夜のシネマ

映画がはじまるのは夜の8時40分からだった。
私とすなごは学校から帰ってきたらそれぞれの家で夕飯をすませて待ち合わせをし、いっしょに映画館まで行くことにした。
映画のチケットはすなごの母親が職場で貰ってきたものだった。
すなごは母親から「せっかく貰ったけれど観に行く時間がない。もったいないから友達と行ってきて」と頼まれたのだという。
上映スケジュールを調べてみたら、私たちがすぐ観に行けそうなのは平日の夜の回だった。
次の日も学校があるのが少し億劫だったけれど、映画館は近くのショッピングモールの中にあったし、そこは平日夜ならたいてい空いていたから、ちょうど良いだろうということになった。
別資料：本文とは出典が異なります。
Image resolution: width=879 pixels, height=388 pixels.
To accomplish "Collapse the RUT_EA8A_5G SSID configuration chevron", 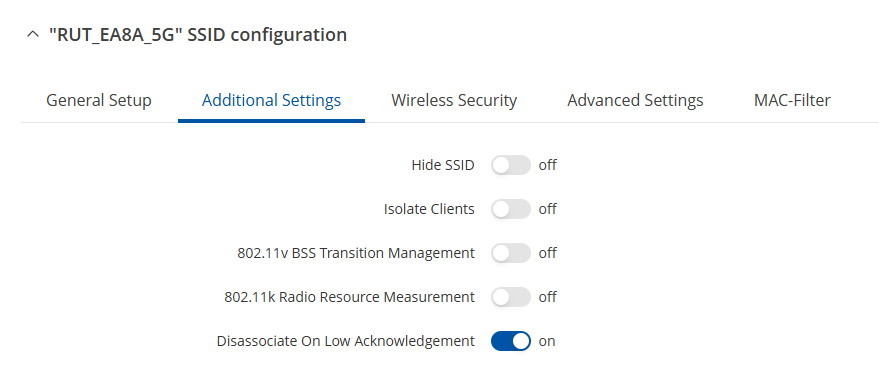I will 33,35.
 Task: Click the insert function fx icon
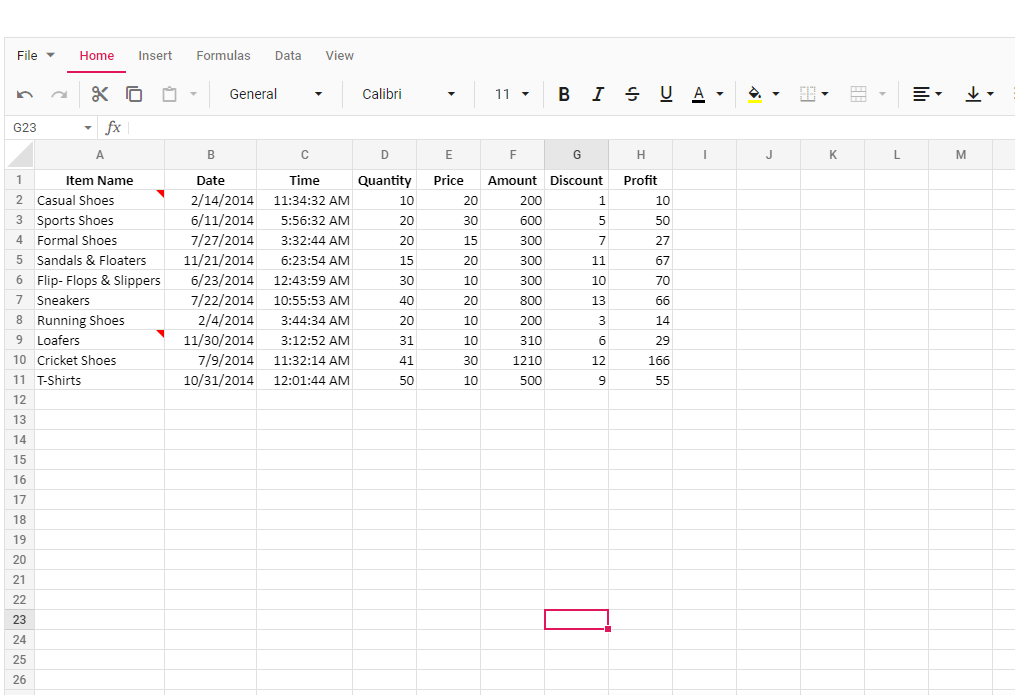(113, 128)
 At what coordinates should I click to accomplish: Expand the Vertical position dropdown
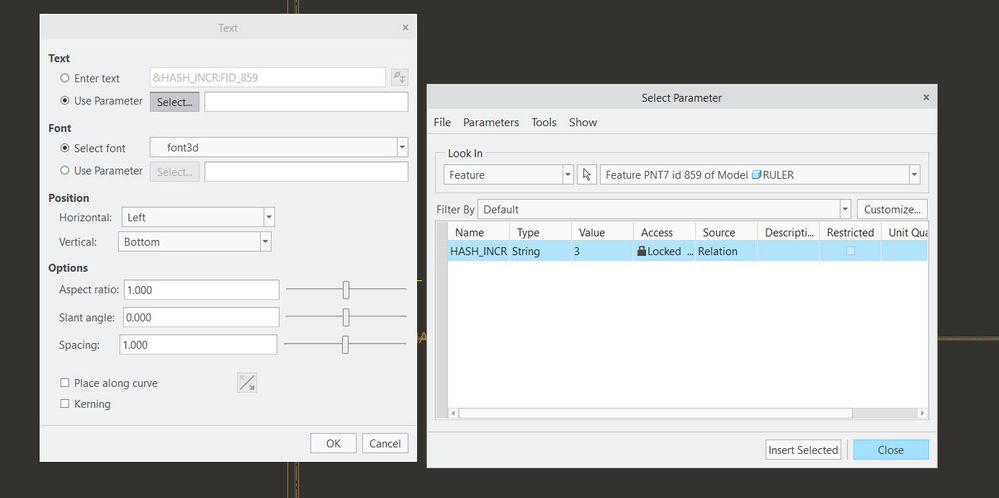265,242
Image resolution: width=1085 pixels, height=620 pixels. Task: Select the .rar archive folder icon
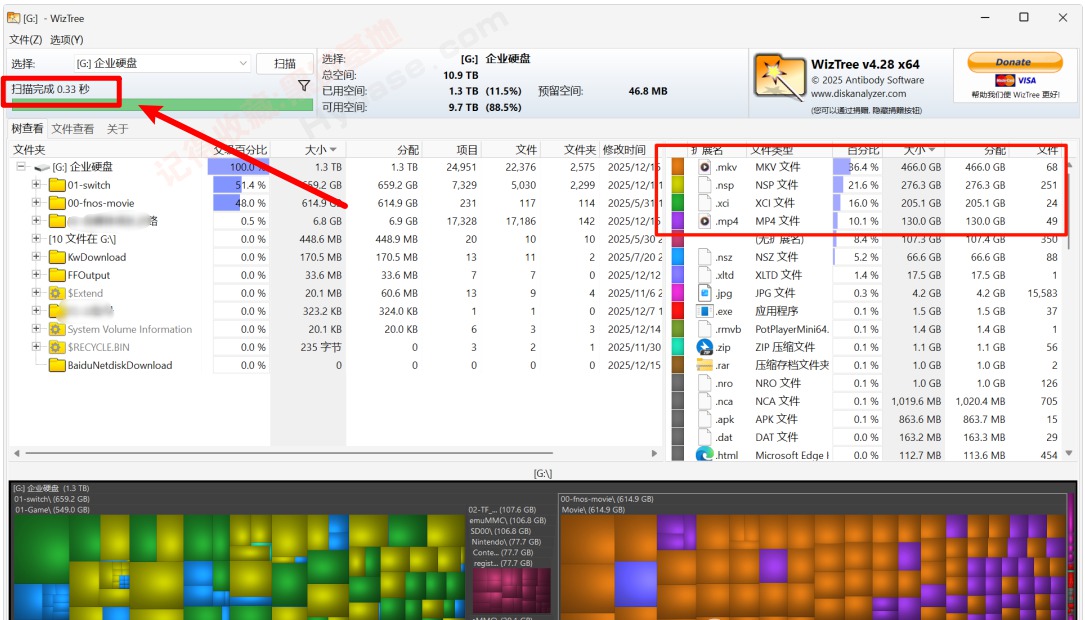pos(702,366)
学校から帰ってきて家でゆっくりご飯をたべても、すなごとの待ち合わせまで、時間はまだたっぷりとあった。
わたしはこの時間何をすればいいのかわからず、うっすら途方に暮れていた。
映画が始まる夜の8時40分というのは、ふだんならお風呂に入ってパジャマに着替えて、寝るための用意をしている頃だ。わたしは寝る前の時間が好きだから早めに布団に入ることも多い。
そんな時間に出かけるなんていつもならありえないけれど、すなごが一緒だというので母はゆるしてくれた。
暗くなってから家を出る、それも家族とは別で自分ひとりで、というのはわたしにとって特別なことで、イベントごとの前のようにすこし緊張していた。
するとすなごから電話がかかってきた。今何してる?というので、何もしていなくてぼーっとしていたと、この状況をそのまま伝える。すなごも食事を済ませたあとで暇になったから電話したらしい。そしてまだ時間があるからお風呂に入ってから行くことにすると言った。出かける前にお風呂に入るという発想がわたしには全くなかったので驚いたけれど、すなごは気にせず続けた。
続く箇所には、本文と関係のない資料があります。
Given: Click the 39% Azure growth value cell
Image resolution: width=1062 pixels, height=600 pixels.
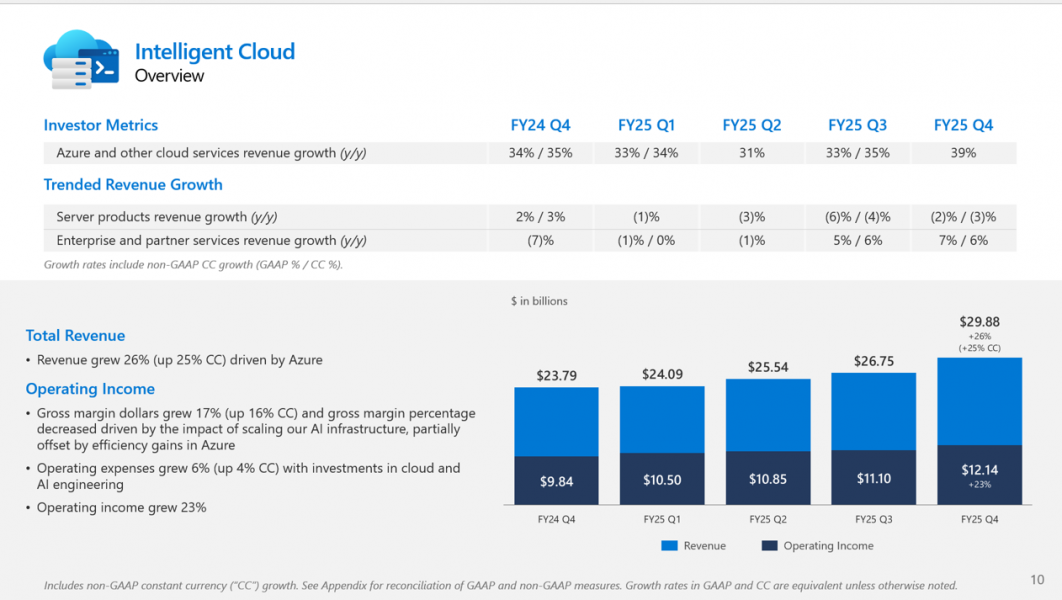Looking at the screenshot, I should pos(963,152).
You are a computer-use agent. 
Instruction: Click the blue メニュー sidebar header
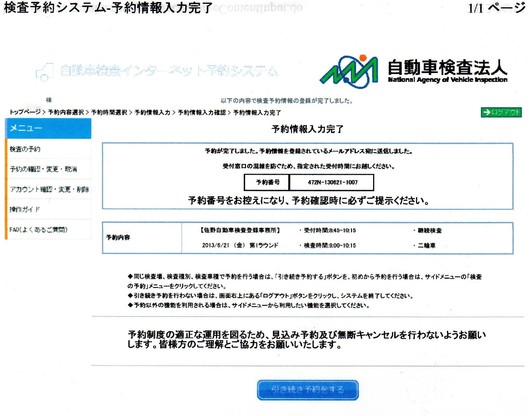click(48, 128)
「だって終わったら夜中だよ。それからお風呂に入るなんて面倒だよ。明日も学校だし、あとは寝るだけの支度をして行こう」

あとは寝るだけの支度をして行こう。
すなごの言ったそれが、わたしはすごく気に入ってしまった。なんといっても夜眠る前に布団の中で過ごす時間がいちばん好きだから。現金なもので、わたしはすっかりその気になってしまい、電話が終わるとすぐにお風呂場へと向かっていた。

家を出て、待ち合わせ場所のコンビニエンスストアに向かうと、明かりの下にすなごが立っていた。やってきたわたしに気が付いて、軽く手をふる。
暗くなってから出かけるのも、ふたりしてお風呂上がりなのも何だか変なかんじで、今日はいつもと違うことばかりで、わたしは照れくさいようなくすぐったいような気持ちがこみ上げてきて、しぜんとわらっていた。すなごも、にたにた笑っていた。映画の上映時刻よりだいぶ早めの待ち合わせになったけれど、ゆっくり行けばちょうどいいよね、と話しながら歩いていった。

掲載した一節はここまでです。